For a more volatile application, a table of measured usages over specified intervals may be needed. Because matching application write rate to disk capacity is not an issue unique to replication, it is not discussed here. It is assumed that an application is already running, and that Veritas Volume Manager (VxVM) has been used to configure data volumes to support the write rate needs of the application. In this case, the application write rate characteristics may already have been measured.

If the application characteristics are not known, they can be measured by running the application and using a tool to measure data written to all the volumes to be replicated. If the application is writing to a file system rather than a raw data volume, be careful to include in the measurement all the metadata written by the file system as well. This can add a substantial amount to the total amount of replicated data. For example, if a database is using a file system mounted on a replicated volume, a tool such as vxstat (see vxstat(1M)) correctly measures the total data written to the volume, while a tool that monitors the database and measures its requests fails to include those made by the underlying file system.

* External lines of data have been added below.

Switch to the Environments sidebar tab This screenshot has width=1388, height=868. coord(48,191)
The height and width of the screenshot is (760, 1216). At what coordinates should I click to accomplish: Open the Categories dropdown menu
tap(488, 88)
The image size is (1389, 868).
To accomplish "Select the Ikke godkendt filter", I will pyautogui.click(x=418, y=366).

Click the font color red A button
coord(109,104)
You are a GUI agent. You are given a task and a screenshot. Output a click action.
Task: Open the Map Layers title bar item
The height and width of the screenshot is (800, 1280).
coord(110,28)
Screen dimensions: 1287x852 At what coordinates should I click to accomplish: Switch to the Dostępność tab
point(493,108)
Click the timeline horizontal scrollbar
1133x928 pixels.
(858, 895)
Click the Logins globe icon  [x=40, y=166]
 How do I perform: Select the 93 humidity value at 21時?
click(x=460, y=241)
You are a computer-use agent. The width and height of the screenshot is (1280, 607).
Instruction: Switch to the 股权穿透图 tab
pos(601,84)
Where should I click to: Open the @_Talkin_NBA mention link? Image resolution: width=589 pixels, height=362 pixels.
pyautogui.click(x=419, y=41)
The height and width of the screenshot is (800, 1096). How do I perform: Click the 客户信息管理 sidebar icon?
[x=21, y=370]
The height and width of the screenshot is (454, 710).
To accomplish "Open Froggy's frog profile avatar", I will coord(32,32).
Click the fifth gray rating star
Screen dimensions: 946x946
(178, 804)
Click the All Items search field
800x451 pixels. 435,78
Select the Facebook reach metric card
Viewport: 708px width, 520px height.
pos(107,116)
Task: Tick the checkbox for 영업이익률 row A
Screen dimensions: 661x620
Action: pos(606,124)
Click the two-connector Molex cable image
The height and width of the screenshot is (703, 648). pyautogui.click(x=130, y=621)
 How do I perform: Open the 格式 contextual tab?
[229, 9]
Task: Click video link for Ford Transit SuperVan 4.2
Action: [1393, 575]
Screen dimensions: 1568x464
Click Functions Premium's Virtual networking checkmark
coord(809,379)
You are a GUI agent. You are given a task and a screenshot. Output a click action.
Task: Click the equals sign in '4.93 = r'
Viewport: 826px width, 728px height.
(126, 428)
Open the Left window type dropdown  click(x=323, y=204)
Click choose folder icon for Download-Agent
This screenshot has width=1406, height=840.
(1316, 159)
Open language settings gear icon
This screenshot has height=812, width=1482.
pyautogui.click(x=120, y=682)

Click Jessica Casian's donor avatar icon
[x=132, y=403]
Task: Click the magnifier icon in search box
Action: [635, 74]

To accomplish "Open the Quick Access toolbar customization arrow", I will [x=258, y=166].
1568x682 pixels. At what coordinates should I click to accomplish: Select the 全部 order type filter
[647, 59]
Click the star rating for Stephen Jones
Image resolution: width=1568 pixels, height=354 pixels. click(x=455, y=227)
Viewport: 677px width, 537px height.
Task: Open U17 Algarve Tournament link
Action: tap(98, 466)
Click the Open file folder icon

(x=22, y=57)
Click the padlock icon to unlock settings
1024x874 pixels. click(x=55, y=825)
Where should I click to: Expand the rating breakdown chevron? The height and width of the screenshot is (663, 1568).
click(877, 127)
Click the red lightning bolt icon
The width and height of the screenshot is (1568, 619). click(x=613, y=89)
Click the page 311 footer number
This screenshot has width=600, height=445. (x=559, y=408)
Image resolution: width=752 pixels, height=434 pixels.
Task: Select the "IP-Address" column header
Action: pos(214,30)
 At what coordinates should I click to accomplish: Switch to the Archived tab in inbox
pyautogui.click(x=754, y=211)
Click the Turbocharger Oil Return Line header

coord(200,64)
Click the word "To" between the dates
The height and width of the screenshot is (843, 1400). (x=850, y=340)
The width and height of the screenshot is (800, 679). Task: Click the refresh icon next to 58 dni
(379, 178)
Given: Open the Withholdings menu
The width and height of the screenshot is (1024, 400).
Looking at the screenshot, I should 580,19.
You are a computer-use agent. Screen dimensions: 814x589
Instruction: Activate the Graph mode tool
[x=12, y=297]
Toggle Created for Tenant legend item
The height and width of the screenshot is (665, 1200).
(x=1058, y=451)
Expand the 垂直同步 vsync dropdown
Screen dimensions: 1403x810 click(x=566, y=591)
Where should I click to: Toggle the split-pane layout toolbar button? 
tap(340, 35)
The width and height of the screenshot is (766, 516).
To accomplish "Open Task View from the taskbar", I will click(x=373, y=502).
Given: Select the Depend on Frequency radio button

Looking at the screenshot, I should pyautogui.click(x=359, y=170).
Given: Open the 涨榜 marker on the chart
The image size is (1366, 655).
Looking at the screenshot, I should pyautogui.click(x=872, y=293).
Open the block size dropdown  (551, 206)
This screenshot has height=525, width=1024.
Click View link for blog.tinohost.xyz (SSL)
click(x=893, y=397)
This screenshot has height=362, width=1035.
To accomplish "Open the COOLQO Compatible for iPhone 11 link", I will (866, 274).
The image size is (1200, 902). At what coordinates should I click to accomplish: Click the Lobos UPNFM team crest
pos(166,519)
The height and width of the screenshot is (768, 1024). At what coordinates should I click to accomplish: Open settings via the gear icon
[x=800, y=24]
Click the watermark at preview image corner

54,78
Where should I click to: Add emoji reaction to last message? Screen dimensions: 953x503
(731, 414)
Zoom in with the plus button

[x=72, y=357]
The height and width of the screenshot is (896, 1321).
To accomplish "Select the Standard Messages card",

It is also important to consider both peak and average write rates of the application. These numbers can be used to determine the type of network connection needed. For Secondary hosts replicating in synchronous mode, the network must support the peak application write rate. For Secondary hosts replicating in asynchronous mode that are not required to keep pace with the Primary, the network only needs to support the average application write rate.

Finally, once the measurements are made, the numbers calculated as the peak and average write rates should be close to the largest obtained over the measurement period, not the averages or medians. For example, assume that measurements are made over a 30-day period, yielding 30 daily peaks and 30 daily averages, and then the average of each of these is chosen as the application peak and average respectively. If the network is sized based on these values, then for half the time there will be insufficient network capacity to keep up with the application. Instead, the numbers chosen should be close to the highest obtained over the period, unless there is reason to doubt that they are valid or typical.